È stato fatto con le provincie, si pensa ora di realizzarlo anche con la controriforma della Costituzione e con la trasformazione del Senato in organo, non eletto, frequentato da consiglieri regionali e sindaci. Torneremo a parlare di queste sciagurate norme, che saranno oggetto ad ottobre di un referendum sul quale, come è sempre accaduto, il nostro giornale non mancherà di dire la propria e di prendere una chiara posizione.
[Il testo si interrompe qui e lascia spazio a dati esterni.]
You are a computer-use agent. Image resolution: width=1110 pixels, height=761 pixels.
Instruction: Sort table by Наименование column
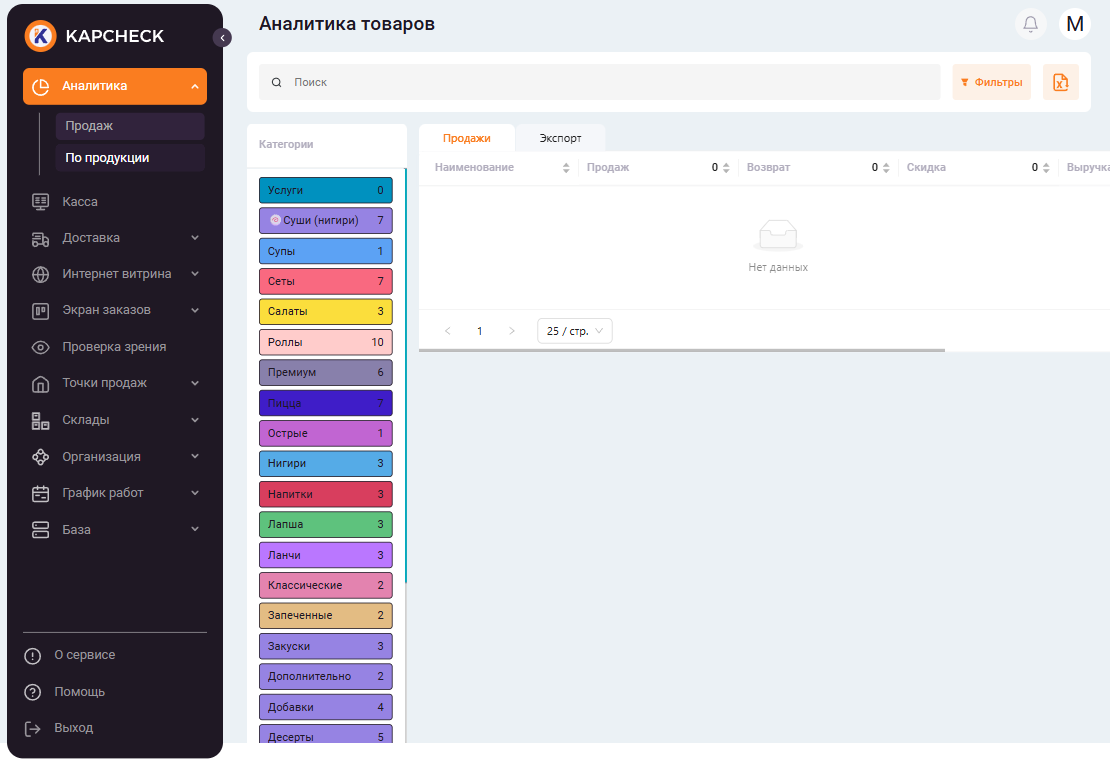(566, 168)
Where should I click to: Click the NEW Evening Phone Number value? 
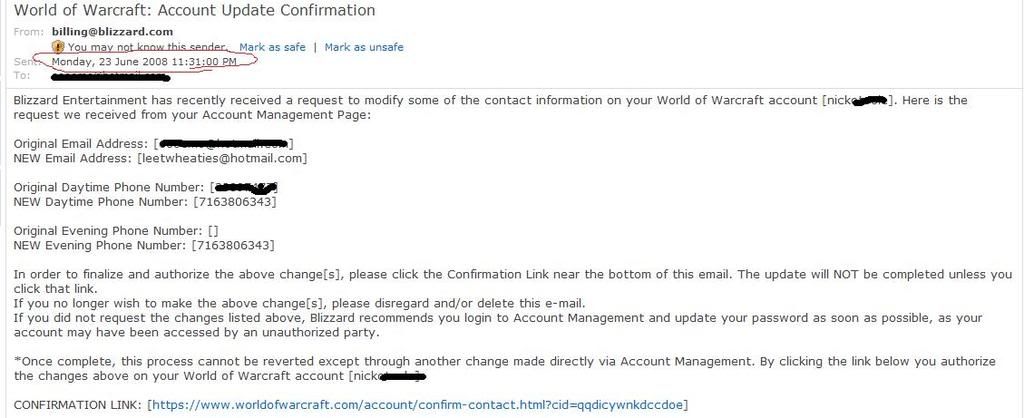tap(233, 246)
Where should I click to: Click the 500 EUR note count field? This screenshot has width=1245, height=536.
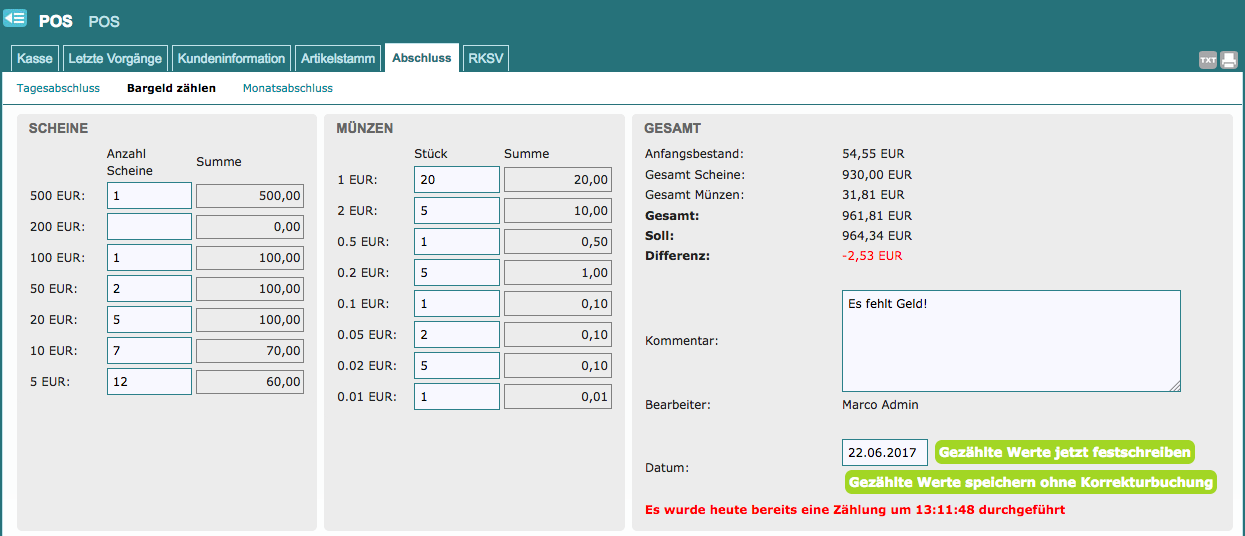pyautogui.click(x=149, y=195)
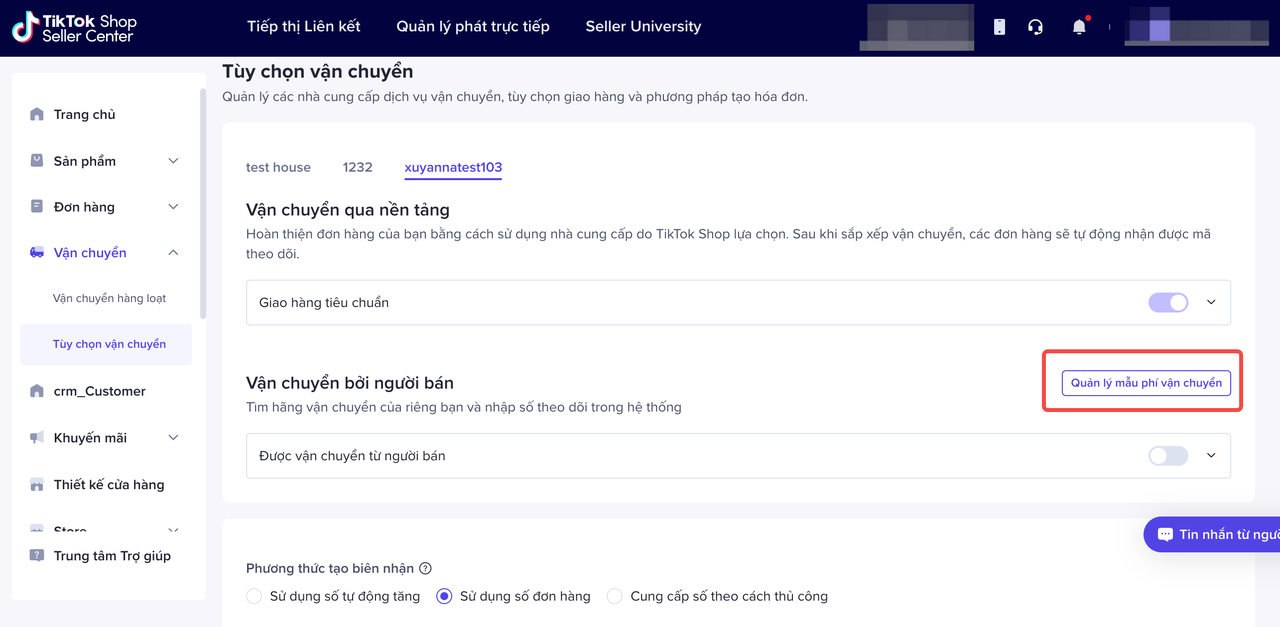
Task: Click the Quản lý mẫu phí vận chuyển button
Action: pos(1146,383)
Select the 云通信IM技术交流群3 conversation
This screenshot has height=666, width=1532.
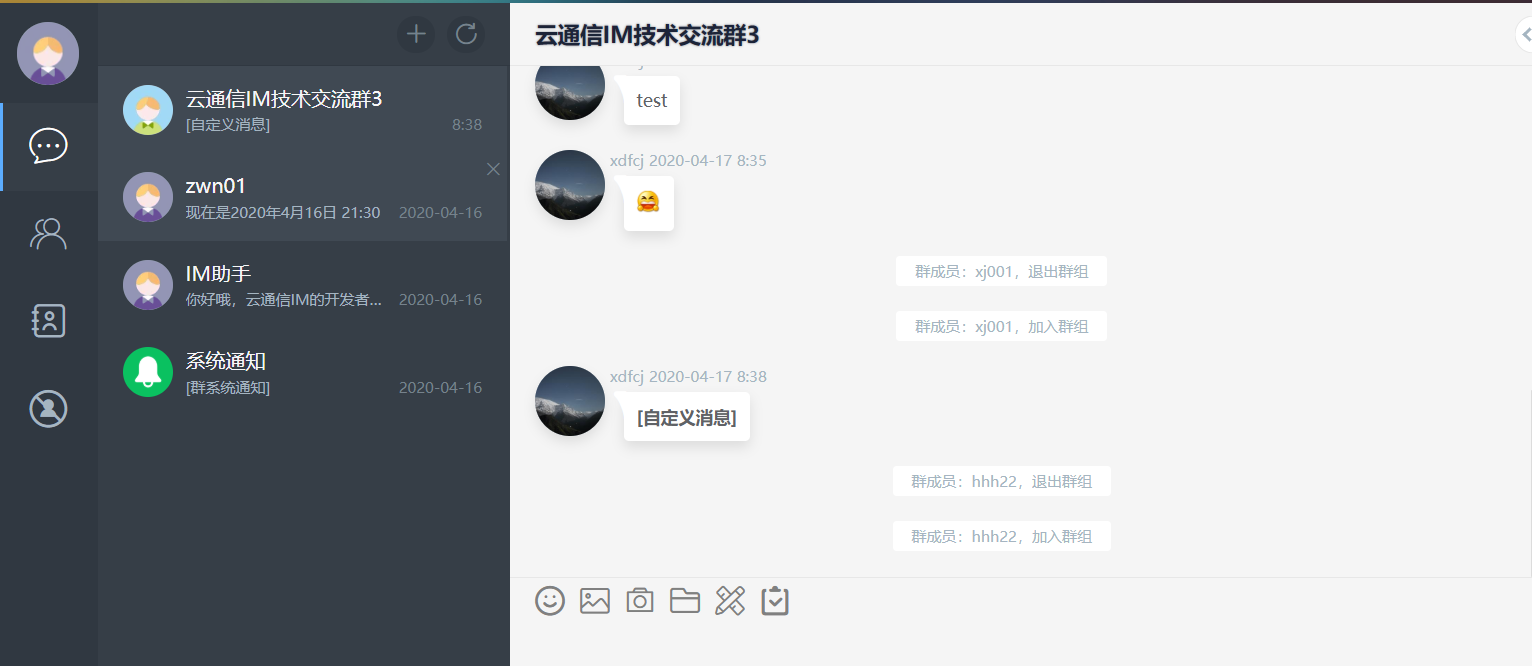point(303,110)
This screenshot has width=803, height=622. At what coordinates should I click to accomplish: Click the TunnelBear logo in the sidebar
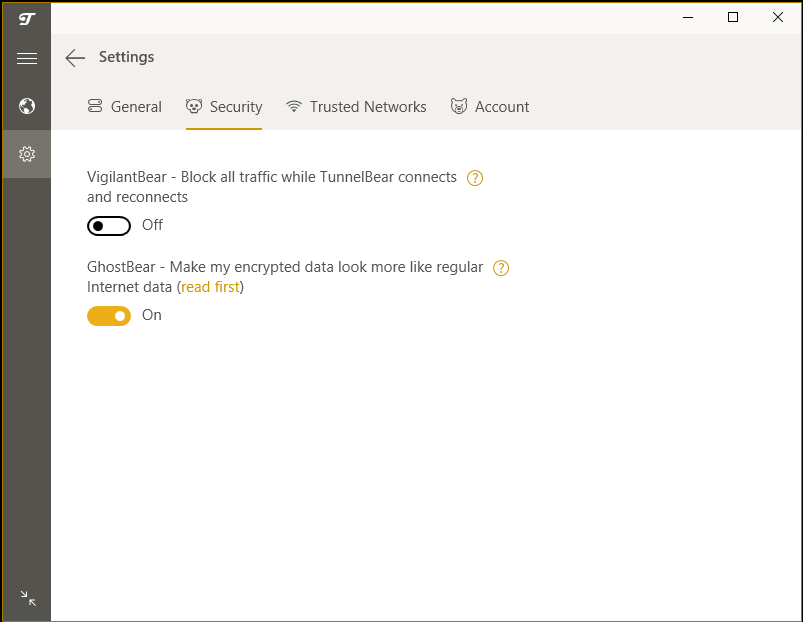pos(27,19)
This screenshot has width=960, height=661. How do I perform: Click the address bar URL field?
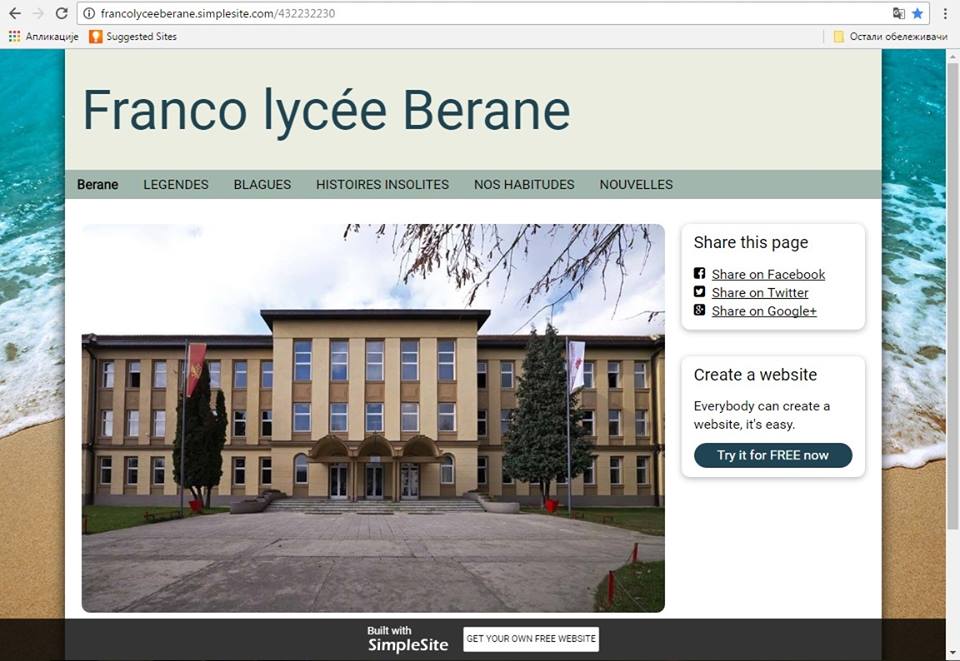[480, 14]
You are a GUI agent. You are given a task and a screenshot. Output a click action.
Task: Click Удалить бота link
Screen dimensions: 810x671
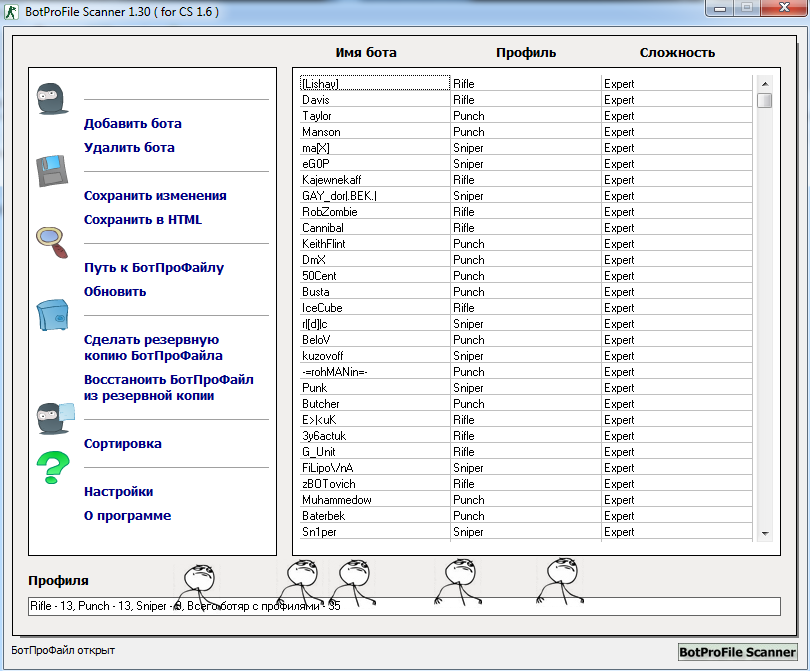(x=129, y=148)
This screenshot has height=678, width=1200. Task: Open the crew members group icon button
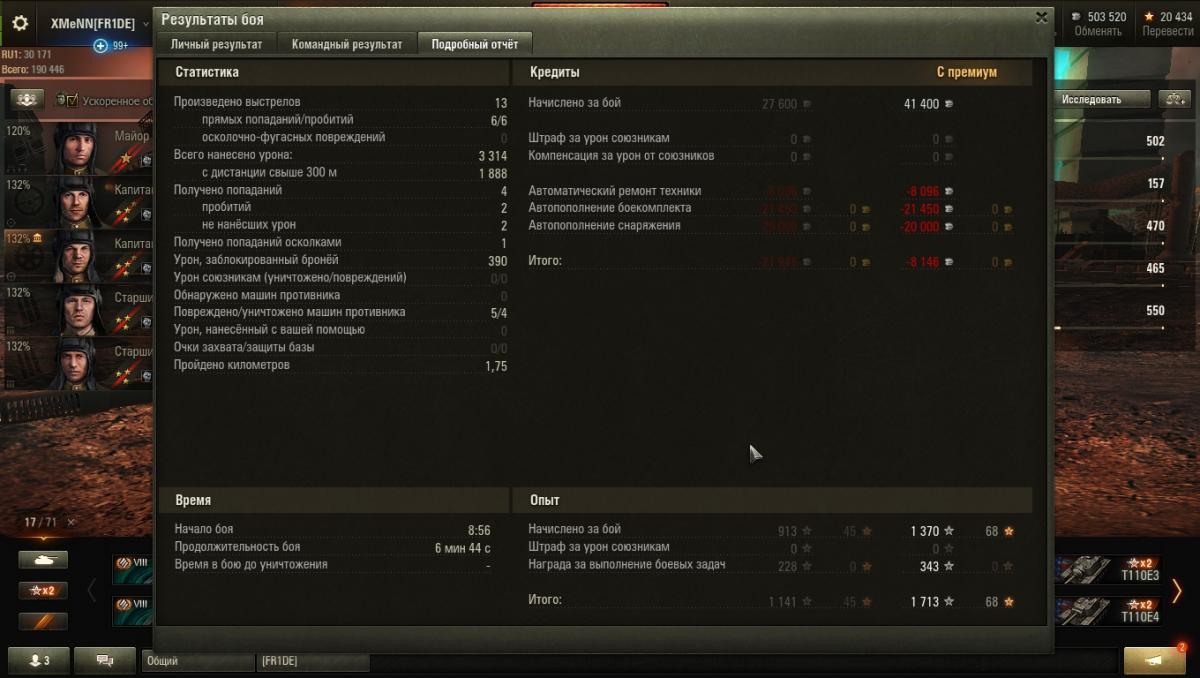27,99
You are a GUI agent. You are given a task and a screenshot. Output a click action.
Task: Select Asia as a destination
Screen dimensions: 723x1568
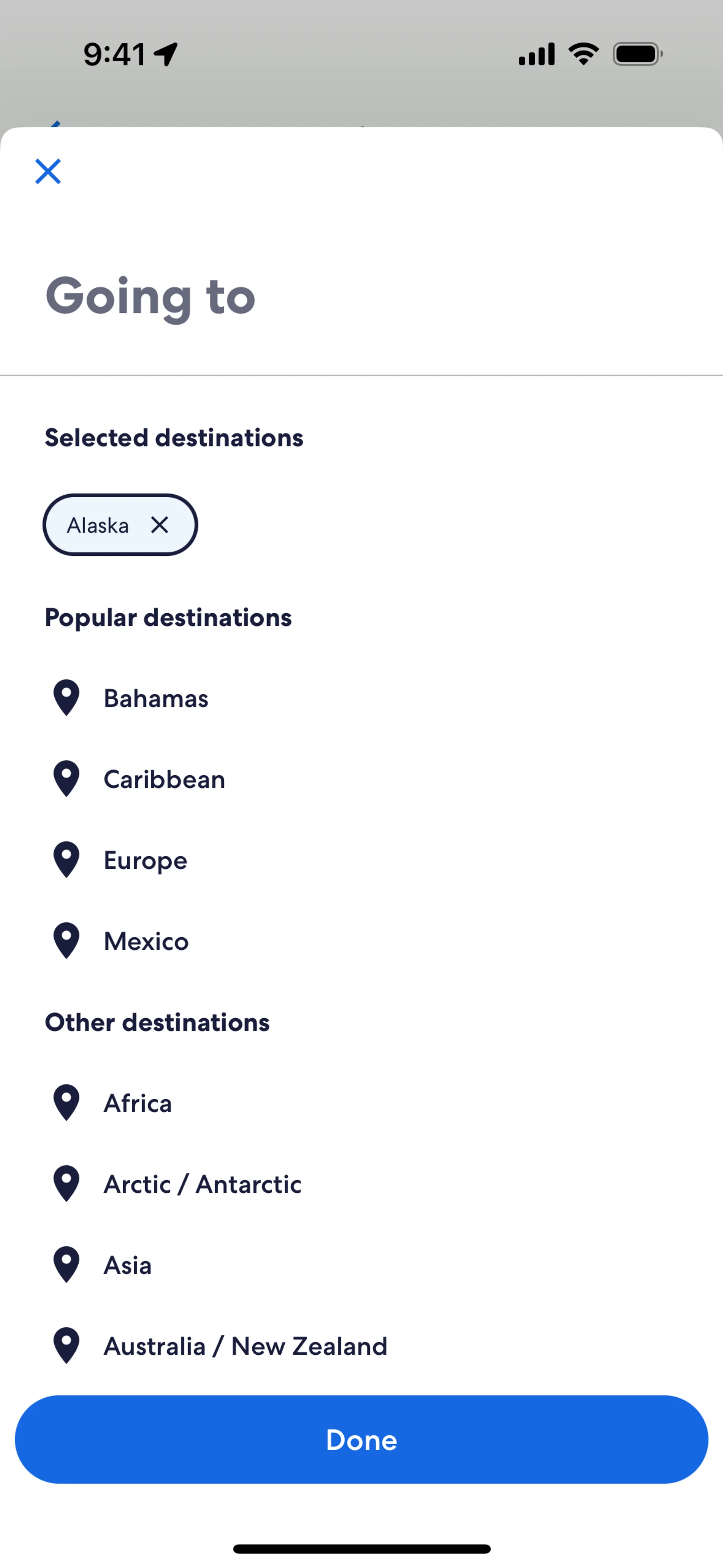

Adesso vogliamo lasciare la parola al Presidente della provincia di Arezzo Roberto Vasai, a cui abbiamo chiesto di illustrarci cosa le nuove norme hanno comportato per il nostro territorio e le sue considerazioni sul contemporaneo ruolo di responsabilità che, dallo scorso anno, ha assunto all’interno di una importante cooperativa.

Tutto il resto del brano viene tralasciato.